«El siglo XXI será religioso o no será». Se le atribuye la sentencia al escritor francés André Malraux, pero cómo será de sugestiva la idea que hay quienes, al reproducir la cita, sustituyen la palabra «religioso» por «espiritual», y también por «místico». Son tres versiones distintas para una frase que el propio Malraux, al final de sus días, negó haber pronunciado. Si el autor de La condición humana levantara la cabeza, probablemente sonreiría al ver la que se ha montado tras el lanzamiento de Lux, el nuevo álbum de Rosalía.
Como ocurre tan a menudo en nuestro país, aquí todo el mundo intenta arrimar el ascua a sus sardina. Salen unos celebrando que cada vez más jóvenes van a misa, y responden otros con estudios que piden rebajar el optimismo de la Conferencia Episcopal con el siguiente argumento: las nuevas generaciones no son más católicas, sino que la práctica religiosa ha salido del ámbito privado para instalarse en la esfera pública. Dicho de otro modo, no es que la generación Z sea más que creyente, sino que exhibe más su fe. De ahí todos esos chavales con capirotes en Semana Santa, o coreando las canciones de Hakuna.
Hasta hace no mucho, la muchachada acampaba en plazas para protestar contra el bipartidismo, y era guay. Ahora, la tropa menor de treinta años se junta en masa para escuchar en directo al Papa, y les llaman reaccionarios. Es curiosa esa tendencia de los adultos a ridiculizar a los jóvenes cuando hacen cosas que no nos gustan. O peor aún, que no entendemos. Y, francamente, a mi esta moderna reivindicación de la religiosidad no me parece tan complicada de entender. El relativismo moral se ha ido extendiendo durante décadas en las sociedades occidentales como una enorme mancha de aceite. Esa ausencia de creencias, principios y valores dejó a muchos chapoteando entre pantallas y redes sociales, generando un vacío existencial que no hay tecnología capaz de llenar. Es ese vacío el que es capaz de llenar un tipo de arte, el que trasciende, que en realidad es el único arte posible.
Nadie duda de que Rosalía es una artista. Ella dice que «hace la música para que la gente sienta». Y lo consigue. Es así de sencillo. Lo que algunos discuten es si captó ese vacío existencial en el público global que escucha sus canciones, y se decidió a llenarlo para ganar muchísimo dinero, o fue ella la que sintió esa oquedad, esa necesidad de respuestas que sólo se encuentran en un plano espiritual. Pues bien, sin ser un experto musical (cada día estoy más seguro de no ser experto en nada), mi impresión es que resulta imposible interpretar de la manera en que lo hace esta mujer sin que exista una sinceridad extrema, absoluta, radical en la creación. Escuchen Mio Cristo Piange Diamanti, y después pregúntese si es posible cantar así desde la impostura.

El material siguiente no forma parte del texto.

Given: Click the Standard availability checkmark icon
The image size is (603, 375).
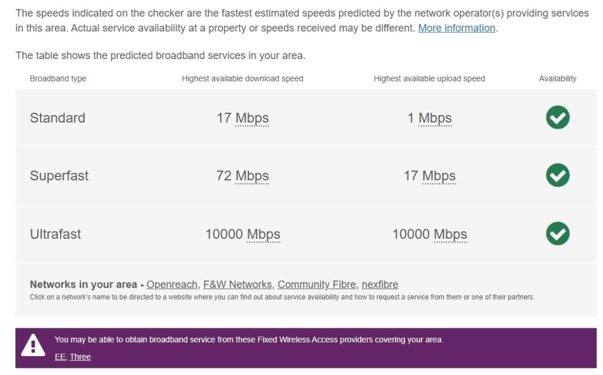Looking at the screenshot, I should tap(557, 117).
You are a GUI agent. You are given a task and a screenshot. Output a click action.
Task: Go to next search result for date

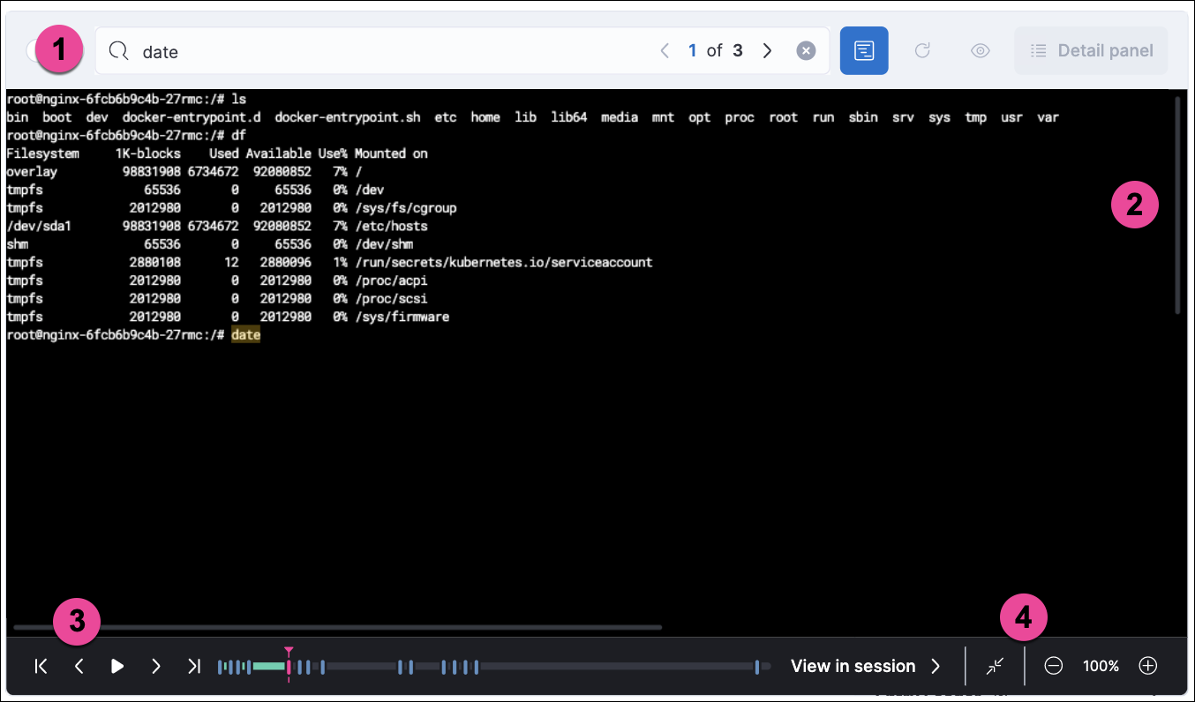(767, 50)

Rosalía no ha sacado un disco religioso, ni mucho menos católico. Volviendo a las versiones de la profecía de Malraux, en todo caso sería espiritual, o incluso místico. Es cierto que aprovecha una determinada iconografía —su imagen vestida de monja— probablemente por motivos de proximidad cultural, pero el contenido trasciende cualquier dogma o creencia concreta.
En una reciente entrevista con Zane Lowe, el director creativo de Apple, Rosalía le confiesa que, si no tuviera una carrera musical, le gustaría estar en la universidad estudiando teología. Este deseo debe de suponer una herejía para la extrema izquierda española. Por eso, algunos de sus referentes mediáticos han denunciado que el álbum lanza un mensaje conservador, porque vuelve al esquema del bien y el mal. El bien y el mal se convierten así en otro invento de la derecha.
La música que contiene Lux es barroca, inmersiva y conmueve hasta la lágrima. Yo, que hace años que no me acerco a un programa de Televisión Española ni para heredar, la semana pasada vi el show que montó Broncano con la cantante catalana. El presentador contó que, el día anterior, había escuchado el álbum en su coche, a todo volumen, mientras conducía solo de vuelta a Madrid por las rectas infinitas de Castilla La Mancha. Reconoció que se le erizó el vello de los brazos, y se emocionó. Ayer fui a comer con los amigos a casa de Jordi, en Biniali, y de vuelta a Palma me sucedió lo mismo que a Broncano. Ni él ni yo tenemos idea de arias, orquestas sinfónicas, escolanías o música sacra. Tampoco la prostituta de Pretty Woman sabía nada de ópera, y recuerden cómo lloraba Julia Roberts escuchando La Traviata.